A coalition to protect the BWCA that finally includes hunters and anglers, Minnesota's battles against Chronic Wasting Disease and invasive species, the state's first deer management plan ever and the latest walleye drama from Mille Lacs make up a diverse slate of outdoors stories that bear watching in 2017.
New friends of the BWCA
Last year at this time, a new group called Sportsmen for the Boundary Waters had mustered only 150 signatures for a petition to permanently place the BWCA's watershed off limits to copper-nickel mining. Now the group's petition, with momentum from the federal government's recent refusal to renew two critical mineral leases in northern Minnesota, carries 7,500 signatures.

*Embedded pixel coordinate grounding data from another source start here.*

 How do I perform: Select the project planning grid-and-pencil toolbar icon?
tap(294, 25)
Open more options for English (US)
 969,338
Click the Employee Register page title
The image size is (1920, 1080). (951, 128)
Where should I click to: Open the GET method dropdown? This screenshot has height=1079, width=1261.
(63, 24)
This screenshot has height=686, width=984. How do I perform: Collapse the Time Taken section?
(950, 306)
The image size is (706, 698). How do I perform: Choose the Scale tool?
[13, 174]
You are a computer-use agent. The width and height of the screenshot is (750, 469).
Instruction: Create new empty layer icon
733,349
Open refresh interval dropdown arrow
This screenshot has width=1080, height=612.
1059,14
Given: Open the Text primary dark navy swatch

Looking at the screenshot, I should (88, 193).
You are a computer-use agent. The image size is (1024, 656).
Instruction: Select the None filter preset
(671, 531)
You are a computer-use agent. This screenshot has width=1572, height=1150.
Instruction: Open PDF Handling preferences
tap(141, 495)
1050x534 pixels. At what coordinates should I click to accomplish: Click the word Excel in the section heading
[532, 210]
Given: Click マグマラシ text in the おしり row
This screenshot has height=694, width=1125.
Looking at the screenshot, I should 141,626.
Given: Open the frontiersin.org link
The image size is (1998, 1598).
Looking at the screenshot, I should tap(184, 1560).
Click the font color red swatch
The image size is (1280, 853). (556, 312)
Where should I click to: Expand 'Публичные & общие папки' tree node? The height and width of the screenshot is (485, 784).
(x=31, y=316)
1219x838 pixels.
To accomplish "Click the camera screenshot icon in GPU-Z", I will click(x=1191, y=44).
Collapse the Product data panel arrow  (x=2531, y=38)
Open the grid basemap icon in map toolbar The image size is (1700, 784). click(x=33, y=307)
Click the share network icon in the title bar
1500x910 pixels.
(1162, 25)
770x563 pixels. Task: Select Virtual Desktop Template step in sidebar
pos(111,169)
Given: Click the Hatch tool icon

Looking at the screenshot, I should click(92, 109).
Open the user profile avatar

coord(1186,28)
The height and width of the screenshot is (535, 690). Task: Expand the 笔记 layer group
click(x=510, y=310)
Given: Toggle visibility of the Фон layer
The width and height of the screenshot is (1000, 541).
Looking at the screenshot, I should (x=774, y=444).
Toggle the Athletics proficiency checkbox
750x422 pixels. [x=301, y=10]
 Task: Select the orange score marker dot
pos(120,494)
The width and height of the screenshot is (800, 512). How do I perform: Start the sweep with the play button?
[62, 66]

Outreach Coordinator Piper Hawkins-Donlin, who works closely with Backcountry Hunters & Anglers, said growing support for the BWCA mining ban will be critical in the first year of the Trump White House. And coupled with written support from a strong list of outdoors groups and businesses (National Wildlife Federation, Rapala, Izaak Walton League, Pope and Young Club, Patagonia Inc. and many more), rank-and-file hunters and anglers could be building a coalition with environmentalists and conservationists that has become uncommon in Minnesota.
"We're bridging that gap for the first time in a long time,'' Hawkins-Donlin said.
Never say die
While Wisconsin and Iowa have conceded to the spread of Chronic Wasting Disease (CWD) in deer, Minnesota continues to fight it. A special hunt in Fillmore County began Dec. 31 to drastically thin the local whitetail population around Lanesboro.
The fatal brain disease is contagious among deer, elk and moose and the Minnesota Department of Natural Resources's (DNR) strategy in the area is to reduce deer contact to stop CWD from spreading. So far, CWD has been detected in three antlered bucks within a 10-mile radius of a point west of Lanesboro.
The positive test results came from strategic DNR surveillance. The agency has since banned deer feeding in five surrounding counties to bolster the fight. The campaign to keep CWD out of Minnesota could widen to Crow Wing County this fall with more surveillance. That's where CWD recently was found in two farmed deer.
Mille Lacs again
For the past two years, open-water walleye fishing on Mille Lacs has been shut down early. Even last year. when it was illegal to keep a single fish, walleye fishing was halted to protect the fishery from catch-and-release hooking mortality. Anglers, resort owners, politicians, Mille Lacs tribal members and the local chamber of commerce are watching again as co-management of the lake evolves between the state and eight Chippewa bands.